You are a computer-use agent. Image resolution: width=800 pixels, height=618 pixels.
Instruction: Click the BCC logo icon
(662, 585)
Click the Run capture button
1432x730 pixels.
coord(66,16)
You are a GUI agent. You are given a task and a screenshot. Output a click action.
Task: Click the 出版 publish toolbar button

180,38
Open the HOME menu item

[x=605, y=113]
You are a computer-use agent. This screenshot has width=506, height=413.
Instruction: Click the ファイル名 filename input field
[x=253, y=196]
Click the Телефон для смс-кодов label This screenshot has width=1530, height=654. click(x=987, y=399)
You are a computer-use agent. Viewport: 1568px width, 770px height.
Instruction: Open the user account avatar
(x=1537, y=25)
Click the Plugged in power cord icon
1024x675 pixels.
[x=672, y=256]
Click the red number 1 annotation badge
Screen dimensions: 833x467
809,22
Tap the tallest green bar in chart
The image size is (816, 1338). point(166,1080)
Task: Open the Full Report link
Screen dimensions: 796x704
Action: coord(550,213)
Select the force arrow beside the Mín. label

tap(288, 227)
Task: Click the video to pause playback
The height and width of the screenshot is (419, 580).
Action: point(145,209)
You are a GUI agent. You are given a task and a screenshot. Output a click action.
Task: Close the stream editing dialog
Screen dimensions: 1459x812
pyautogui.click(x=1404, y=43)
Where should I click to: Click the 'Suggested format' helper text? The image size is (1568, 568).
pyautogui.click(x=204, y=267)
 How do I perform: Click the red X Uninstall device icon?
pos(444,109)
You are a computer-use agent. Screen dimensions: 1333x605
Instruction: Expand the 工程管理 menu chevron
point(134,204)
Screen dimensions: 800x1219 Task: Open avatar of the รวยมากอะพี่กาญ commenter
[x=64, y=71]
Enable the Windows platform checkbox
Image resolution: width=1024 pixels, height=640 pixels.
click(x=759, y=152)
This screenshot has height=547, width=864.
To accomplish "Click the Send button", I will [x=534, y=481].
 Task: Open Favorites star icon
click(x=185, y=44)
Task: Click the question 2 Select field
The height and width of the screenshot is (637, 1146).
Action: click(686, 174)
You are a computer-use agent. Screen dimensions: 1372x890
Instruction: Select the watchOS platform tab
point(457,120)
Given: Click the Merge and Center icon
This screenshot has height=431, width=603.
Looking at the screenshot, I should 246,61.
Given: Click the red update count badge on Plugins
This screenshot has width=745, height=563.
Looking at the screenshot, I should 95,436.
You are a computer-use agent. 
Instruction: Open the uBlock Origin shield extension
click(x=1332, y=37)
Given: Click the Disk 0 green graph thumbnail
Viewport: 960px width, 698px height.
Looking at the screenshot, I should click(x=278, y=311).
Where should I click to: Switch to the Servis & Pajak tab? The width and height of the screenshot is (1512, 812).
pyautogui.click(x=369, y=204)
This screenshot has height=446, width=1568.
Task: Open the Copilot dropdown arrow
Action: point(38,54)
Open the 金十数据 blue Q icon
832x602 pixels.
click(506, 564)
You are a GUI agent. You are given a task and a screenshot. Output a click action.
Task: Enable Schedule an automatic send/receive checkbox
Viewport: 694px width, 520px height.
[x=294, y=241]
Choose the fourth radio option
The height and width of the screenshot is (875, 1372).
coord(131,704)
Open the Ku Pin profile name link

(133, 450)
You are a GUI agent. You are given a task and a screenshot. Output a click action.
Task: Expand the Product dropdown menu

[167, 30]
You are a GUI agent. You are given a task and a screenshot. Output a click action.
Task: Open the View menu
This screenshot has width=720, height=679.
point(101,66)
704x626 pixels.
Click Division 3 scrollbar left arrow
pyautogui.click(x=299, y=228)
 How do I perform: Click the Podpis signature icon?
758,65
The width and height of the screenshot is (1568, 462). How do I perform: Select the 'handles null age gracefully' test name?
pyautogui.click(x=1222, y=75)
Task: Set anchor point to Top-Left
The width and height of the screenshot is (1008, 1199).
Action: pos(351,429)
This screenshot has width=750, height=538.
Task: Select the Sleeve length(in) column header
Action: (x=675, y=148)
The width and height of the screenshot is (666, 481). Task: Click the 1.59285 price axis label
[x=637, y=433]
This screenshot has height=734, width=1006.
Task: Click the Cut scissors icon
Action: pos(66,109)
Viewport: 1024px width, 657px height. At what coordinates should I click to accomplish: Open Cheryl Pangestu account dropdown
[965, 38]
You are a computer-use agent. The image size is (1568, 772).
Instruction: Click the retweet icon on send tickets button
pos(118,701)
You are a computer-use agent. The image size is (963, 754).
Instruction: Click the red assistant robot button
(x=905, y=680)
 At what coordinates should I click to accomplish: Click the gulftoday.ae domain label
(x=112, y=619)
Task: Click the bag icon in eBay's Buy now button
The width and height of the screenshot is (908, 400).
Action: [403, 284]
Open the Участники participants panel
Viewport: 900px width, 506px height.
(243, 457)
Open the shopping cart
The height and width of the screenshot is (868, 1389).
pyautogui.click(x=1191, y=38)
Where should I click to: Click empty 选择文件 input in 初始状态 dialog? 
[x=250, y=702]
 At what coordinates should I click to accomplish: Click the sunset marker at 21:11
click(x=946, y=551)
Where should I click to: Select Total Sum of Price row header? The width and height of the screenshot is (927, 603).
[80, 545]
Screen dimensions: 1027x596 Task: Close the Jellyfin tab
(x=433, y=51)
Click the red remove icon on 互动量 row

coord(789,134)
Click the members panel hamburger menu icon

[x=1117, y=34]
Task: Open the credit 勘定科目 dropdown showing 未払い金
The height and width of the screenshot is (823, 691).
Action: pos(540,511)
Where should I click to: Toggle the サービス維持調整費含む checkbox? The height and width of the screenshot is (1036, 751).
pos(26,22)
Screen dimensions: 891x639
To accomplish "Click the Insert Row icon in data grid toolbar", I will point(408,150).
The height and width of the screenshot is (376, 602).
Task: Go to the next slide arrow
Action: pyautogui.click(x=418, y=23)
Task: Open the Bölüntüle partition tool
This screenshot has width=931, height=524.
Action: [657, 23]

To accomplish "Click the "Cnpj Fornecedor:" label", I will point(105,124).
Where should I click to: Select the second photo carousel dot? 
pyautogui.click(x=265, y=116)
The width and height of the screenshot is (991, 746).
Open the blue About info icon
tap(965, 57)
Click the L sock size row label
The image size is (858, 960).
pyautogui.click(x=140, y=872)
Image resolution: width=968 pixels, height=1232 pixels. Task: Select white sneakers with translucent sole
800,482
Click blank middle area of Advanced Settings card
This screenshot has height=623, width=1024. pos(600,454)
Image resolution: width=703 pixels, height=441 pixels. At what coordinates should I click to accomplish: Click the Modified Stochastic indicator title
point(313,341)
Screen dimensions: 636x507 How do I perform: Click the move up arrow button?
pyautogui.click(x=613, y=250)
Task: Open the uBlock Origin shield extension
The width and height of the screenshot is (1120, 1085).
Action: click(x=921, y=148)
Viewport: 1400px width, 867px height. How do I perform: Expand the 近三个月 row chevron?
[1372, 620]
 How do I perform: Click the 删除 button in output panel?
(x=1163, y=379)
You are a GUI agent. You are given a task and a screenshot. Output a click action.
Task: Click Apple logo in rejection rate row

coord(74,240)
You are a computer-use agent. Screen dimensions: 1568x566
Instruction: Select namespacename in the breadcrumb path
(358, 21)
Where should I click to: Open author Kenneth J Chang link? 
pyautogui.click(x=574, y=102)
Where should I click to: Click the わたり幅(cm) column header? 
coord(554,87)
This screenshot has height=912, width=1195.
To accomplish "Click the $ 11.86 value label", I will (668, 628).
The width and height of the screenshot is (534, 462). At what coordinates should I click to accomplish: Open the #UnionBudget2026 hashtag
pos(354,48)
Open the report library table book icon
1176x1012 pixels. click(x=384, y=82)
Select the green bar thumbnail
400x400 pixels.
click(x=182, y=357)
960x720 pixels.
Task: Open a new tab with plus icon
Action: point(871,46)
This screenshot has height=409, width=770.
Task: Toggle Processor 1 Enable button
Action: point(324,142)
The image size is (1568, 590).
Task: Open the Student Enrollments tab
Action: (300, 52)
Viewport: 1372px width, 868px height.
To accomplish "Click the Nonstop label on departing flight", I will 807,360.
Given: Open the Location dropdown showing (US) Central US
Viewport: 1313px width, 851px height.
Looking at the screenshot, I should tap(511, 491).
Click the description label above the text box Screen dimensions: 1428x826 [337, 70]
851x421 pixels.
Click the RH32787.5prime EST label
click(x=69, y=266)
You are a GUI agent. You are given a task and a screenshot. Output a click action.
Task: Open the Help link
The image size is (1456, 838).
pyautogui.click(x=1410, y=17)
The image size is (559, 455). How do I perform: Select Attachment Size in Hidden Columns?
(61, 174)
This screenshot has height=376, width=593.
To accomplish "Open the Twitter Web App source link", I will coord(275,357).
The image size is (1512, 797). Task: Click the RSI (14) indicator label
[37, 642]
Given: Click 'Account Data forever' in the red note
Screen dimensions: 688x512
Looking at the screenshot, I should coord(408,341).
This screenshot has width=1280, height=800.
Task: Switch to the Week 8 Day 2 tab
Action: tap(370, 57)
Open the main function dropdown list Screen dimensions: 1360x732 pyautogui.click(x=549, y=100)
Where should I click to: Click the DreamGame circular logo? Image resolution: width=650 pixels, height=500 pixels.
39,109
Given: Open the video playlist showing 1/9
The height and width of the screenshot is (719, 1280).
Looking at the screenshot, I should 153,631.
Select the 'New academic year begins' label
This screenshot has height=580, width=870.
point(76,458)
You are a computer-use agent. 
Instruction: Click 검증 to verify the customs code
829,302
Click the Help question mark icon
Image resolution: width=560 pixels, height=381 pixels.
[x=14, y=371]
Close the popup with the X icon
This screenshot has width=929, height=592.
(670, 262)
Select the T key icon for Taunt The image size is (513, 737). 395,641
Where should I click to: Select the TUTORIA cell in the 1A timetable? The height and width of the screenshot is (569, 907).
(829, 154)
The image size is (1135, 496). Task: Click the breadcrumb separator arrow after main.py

________________________

The answer must be every line of the records that holds the string "video".

● **PROBLEM SOLUTION**:
Task: Click the video to pause playback
Given: Open the video playlist showing 1/9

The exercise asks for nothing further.